Parathyroid hormone-related peptide (PTHrP) induces parietal endoderm formation exclusively via the type I PTH/PTHrP receptor.

A number of studies suggest a role for PTHrP and the classical PTH/PTHrP receptor (type I) in one of the first differentiation processes in mouse embryogenesis, i.e. the formation of parietal endoderm (PE). We previously reported that although in type I receptor (-/-) embryos PE formation seemed normal, the embryos were smaller from at least day 9.5 p.c. and 60% had died before day 12.5 p.c. Here we show that the observed growth defect commences even earlier, at day 8.5 p.c. Using two novel antibodies, we show that the expression of the type I receptor protein at this stage is confined to extraembryonic endoderm only. In addition, we show that large amounts of PTHrP protein are present in the adjacent trophoblast giant cells, suggesting a paracrine interaction of PTHrP and the type I PTH/PTHrP receptor in PE formation. The involvement in PE differentiation of other recently described receptors for PTHrP would explain a possible redundancy for the type I receptor in PE formation. However, deletion of the type I PTH/PTHrP receptor in ES cells by homologous recombination completely prevents PTHrP-induced PE differentiation. Based upon these observations, we propose that PTHrP and the type I PTH/PTHrP receptor, although not required for the initial formation of PE, are required for its proper differentiation and/or functioning.
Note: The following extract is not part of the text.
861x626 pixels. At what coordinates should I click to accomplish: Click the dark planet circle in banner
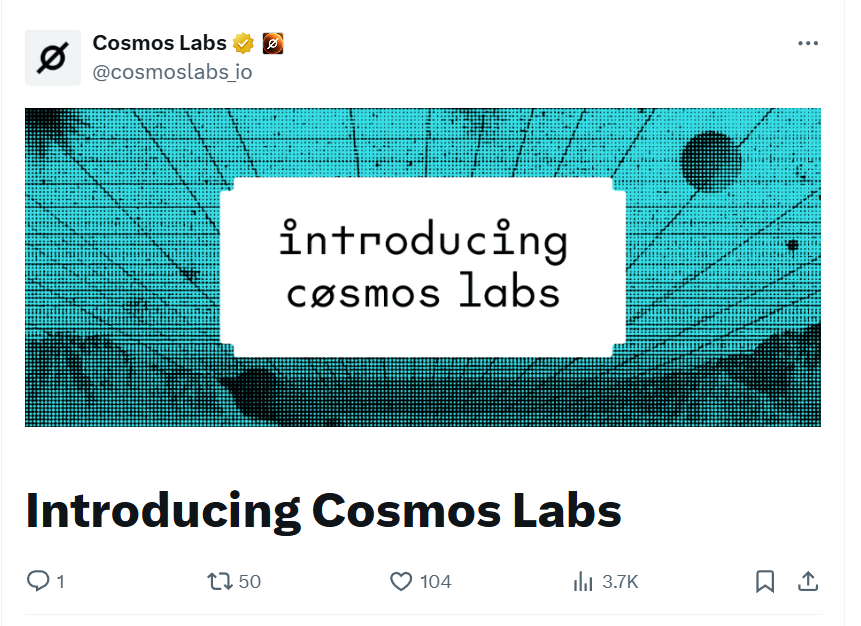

Expression of the parathyroid hormone-related peptide gene in retinoic acid-induced differentiation: involvement of ETS and Sp1.

Differentiation of P19 embryonal carcinoma (EC) and embryonal stem (ES)-5 cells with retinoic acid (RA) induces expression of PTH-related peptide (PTHrP) mRNA. In this study we have characterized a region between nucleotide (nt) -88 and -58 relative to the transcription start site in the murine PTHrP gene that was involved in this expression. Sequence analysis identified two partially overlapping binding sites for the Ets family of transcription factors and an inverted Sp1-binding site. Two major specific bands were detected in a bandshift assay using an oligonucleotide spanning nt -88 and -58 as a probe and nuclear extracts from both undifferentiated and RA-differentiated P19 EC cells. The lower complex consisted of Ets-binding proteins as demonstrated by competition with consensus Ets-binding sites, while the upper complex contained Sp1-binding activity as demonstrated by competition with consensus Sp1-binding sites. The observed bandshift patterns using nuclear extracts of undifferentiated or RA-differentiated P19 cells were indistinguishable, suggesting that the differentiation-mediated expression was not caused by the induction of expression of new transcription factors. Mutations in either of the Ets-binding sites or the Sp1-binding site completely abolished RA-induced expression of PTHrP promoter reporter constructs, indicating that the RA effect was dependent on the simultaneous action of both Ets- and Sp1-like activities. Furthermore, these mutations also abolished promoter activity in cells that constitutively expressed PTHrP mRNA, suggesting a central role for the Ets and Sp1 families of transcription factors in the expression regulation of the mouse PTHrP gene.